• [YOUR ASSIGNMENT]: An identical copy of the data below is needed.

• [EXERCISE MATERIAL]:

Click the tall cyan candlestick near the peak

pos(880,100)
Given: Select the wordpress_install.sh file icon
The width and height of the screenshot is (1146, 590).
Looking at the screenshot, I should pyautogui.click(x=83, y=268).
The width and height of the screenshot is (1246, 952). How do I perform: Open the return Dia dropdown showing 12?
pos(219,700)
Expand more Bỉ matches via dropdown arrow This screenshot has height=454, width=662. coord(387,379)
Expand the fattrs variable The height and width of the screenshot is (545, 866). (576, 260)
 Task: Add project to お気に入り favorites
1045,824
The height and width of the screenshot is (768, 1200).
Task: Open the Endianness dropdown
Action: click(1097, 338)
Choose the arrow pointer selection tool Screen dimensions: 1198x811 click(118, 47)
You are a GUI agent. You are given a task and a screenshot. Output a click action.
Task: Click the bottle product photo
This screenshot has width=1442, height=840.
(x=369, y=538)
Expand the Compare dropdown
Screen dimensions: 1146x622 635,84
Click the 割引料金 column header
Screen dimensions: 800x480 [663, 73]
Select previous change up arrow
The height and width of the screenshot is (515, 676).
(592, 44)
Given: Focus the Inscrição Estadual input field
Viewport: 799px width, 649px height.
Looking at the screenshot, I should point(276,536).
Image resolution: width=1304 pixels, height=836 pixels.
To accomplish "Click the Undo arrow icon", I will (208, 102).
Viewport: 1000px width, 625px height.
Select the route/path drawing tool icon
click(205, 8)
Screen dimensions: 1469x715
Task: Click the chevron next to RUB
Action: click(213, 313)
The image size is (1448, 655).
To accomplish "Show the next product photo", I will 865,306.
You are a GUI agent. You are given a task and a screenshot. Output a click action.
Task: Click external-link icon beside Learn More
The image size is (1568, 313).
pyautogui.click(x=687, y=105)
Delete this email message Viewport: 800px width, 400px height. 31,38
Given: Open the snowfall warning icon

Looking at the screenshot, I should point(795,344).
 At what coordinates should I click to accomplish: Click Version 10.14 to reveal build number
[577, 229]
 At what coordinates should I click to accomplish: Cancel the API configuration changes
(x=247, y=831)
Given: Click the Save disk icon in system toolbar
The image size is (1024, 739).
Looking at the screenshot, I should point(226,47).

• [ANSWER TO THE EXERCISE]:
Click the tall cyan candlestick near the peak

pos(880,100)
Given: Select the wordpress_install.sh file icon
The width and height of the screenshot is (1146, 590).
Looking at the screenshot, I should pyautogui.click(x=83, y=268).
The width and height of the screenshot is (1246, 952). How do I perform: Open the return Dia dropdown showing 12?
pos(219,700)
Expand more Bỉ matches via dropdown arrow This screenshot has height=454, width=662. coord(387,379)
Expand the fattrs variable The height and width of the screenshot is (545, 866). (576, 260)
 Task: Add project to お気に入り favorites
1045,824
The height and width of the screenshot is (768, 1200).
Task: Open the Endianness dropdown
Action: click(1097, 338)
Choose the arrow pointer selection tool Screen dimensions: 1198x811 click(118, 47)
You are a GUI agent. You are given a task and a screenshot. Output a click action.
Task: Click the bottle product photo
This screenshot has width=1442, height=840.
(x=369, y=538)
Expand the Compare dropdown
Screen dimensions: 1146x622 635,84
Click the 割引料金 column header
Screen dimensions: 800x480 [663, 73]
Select previous change up arrow
The height and width of the screenshot is (515, 676).
(592, 44)
Given: Focus the Inscrição Estadual input field
Viewport: 799px width, 649px height.
Looking at the screenshot, I should point(276,536).
Image resolution: width=1304 pixels, height=836 pixels.
To accomplish "Click the Undo arrow icon", I will (208, 102).
Viewport: 1000px width, 625px height.
Select the route/path drawing tool icon
click(205, 8)
Screen dimensions: 1469x715
Task: Click the chevron next to RUB
Action: click(213, 313)
The image size is (1448, 655).
To accomplish "Show the next product photo", I will 865,306.
You are a GUI agent. You are given a task and a screenshot. Output a click action.
Task: Click external-link icon beside Learn More
The image size is (1568, 313).
pyautogui.click(x=687, y=105)
Delete this email message Viewport: 800px width, 400px height. 31,38
Given: Open the snowfall warning icon

Looking at the screenshot, I should point(795,344).
 At what coordinates should I click to accomplish: Click Version 10.14 to reveal build number
[577, 229]
 At what coordinates should I click to accomplish: Cancel the API configuration changes
(x=247, y=831)
Given: Click the Save disk icon in system toolbar
The image size is (1024, 739).
Looking at the screenshot, I should point(226,47).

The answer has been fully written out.